> Oh, I get it. Scenix is a device, not an operating system. ;-) It just
> sounds like another UNIX.
>
Heh.. I never noticed that. I can see where it would be confusing... ;-)
> > No Data Stack. (Passing variables to a subroutine is tricky for the
> > compiler and steals some of your RAM variable space.)
>
> Sounds like the 8051 C compilers.
>
> > Very limited RAM memory (don't even think of an array in RAM!,
> > like a pre-buffer for mixing!)
>
> Like the 8051!
>
Sorta. It's definately similar in the "it's a microcontroller" sense, but
memory is organized differently and the Scenix/PIC instruction set is really
different. (More RISC vs. the 8051's relative CISC-ness. Table lookups are
really shitty on small PIC type cores. You basically JSR to a byte that
loads the work register and then the next table entry is an RTS. Ugly.

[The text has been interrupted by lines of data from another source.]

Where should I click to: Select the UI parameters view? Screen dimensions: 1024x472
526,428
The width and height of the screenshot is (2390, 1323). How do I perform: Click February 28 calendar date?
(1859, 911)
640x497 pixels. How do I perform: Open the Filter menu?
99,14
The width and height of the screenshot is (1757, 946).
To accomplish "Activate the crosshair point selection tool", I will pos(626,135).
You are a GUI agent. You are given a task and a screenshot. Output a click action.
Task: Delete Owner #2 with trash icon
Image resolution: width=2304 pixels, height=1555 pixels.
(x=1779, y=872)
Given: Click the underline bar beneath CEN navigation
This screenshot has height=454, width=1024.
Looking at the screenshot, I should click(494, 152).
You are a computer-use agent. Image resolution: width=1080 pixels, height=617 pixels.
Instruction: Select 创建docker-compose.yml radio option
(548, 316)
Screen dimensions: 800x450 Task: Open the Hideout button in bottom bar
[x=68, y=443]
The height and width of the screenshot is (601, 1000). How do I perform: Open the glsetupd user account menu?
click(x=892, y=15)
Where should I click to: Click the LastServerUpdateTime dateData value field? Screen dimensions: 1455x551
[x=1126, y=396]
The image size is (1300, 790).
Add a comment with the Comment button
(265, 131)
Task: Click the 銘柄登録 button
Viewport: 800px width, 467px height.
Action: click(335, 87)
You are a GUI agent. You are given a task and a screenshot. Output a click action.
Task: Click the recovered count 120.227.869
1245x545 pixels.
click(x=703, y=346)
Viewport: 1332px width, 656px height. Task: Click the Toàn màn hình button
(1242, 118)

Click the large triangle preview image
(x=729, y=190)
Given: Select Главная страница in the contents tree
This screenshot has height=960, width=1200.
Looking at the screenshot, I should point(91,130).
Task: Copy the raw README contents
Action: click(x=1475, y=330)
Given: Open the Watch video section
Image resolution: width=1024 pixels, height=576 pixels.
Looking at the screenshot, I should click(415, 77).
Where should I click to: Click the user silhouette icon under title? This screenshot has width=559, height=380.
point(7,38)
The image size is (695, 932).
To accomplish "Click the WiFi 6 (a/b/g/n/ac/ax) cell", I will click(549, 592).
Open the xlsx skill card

Luckily this app won't need to do it except for addressing the samples in
memory...)
> It could do on-the-fly mixing. There's no reason to have a post-mix
> buffer. The only reason that's done now is because that's what all OS's
> want. A simple add+add+add+add+add/clip would work nicely (and does, I
> might add).
>
Yep. That's all the more I was thinking. (Hence the larger 10-12 bit DAC
"accumulator" from 8-bit samples.) I'm printing the Toshiba Smart Media
card datasheet as we speak to make sure I can pull data fast enough on the
fly. If not, a RAM buffer would be necessary which would pretty much
totally negate the benefit of the Scenix and I might as well just stick a
AD2181 DSP down...
> Why not use a Dallas 320? They're 3 clock and go up to 40MHZ! I don't know
> about pricing, though. We'd have to bankswitch the snot out of things, but
> I don't think it's all that evil.
>
Any fast little micro could probably pull it off. I picked the Scenix
'cause it's a good excuse to play with it and I already know the PIC
architecture well-- it also has CPU to burn (50 MIPS at 50MHz) so
bit-banging a DAC and talking to the serial access SmartMedia card is just a
"virtual peripheral" type of function. All the code and data memory is
internal and they're flash programmable which is nice.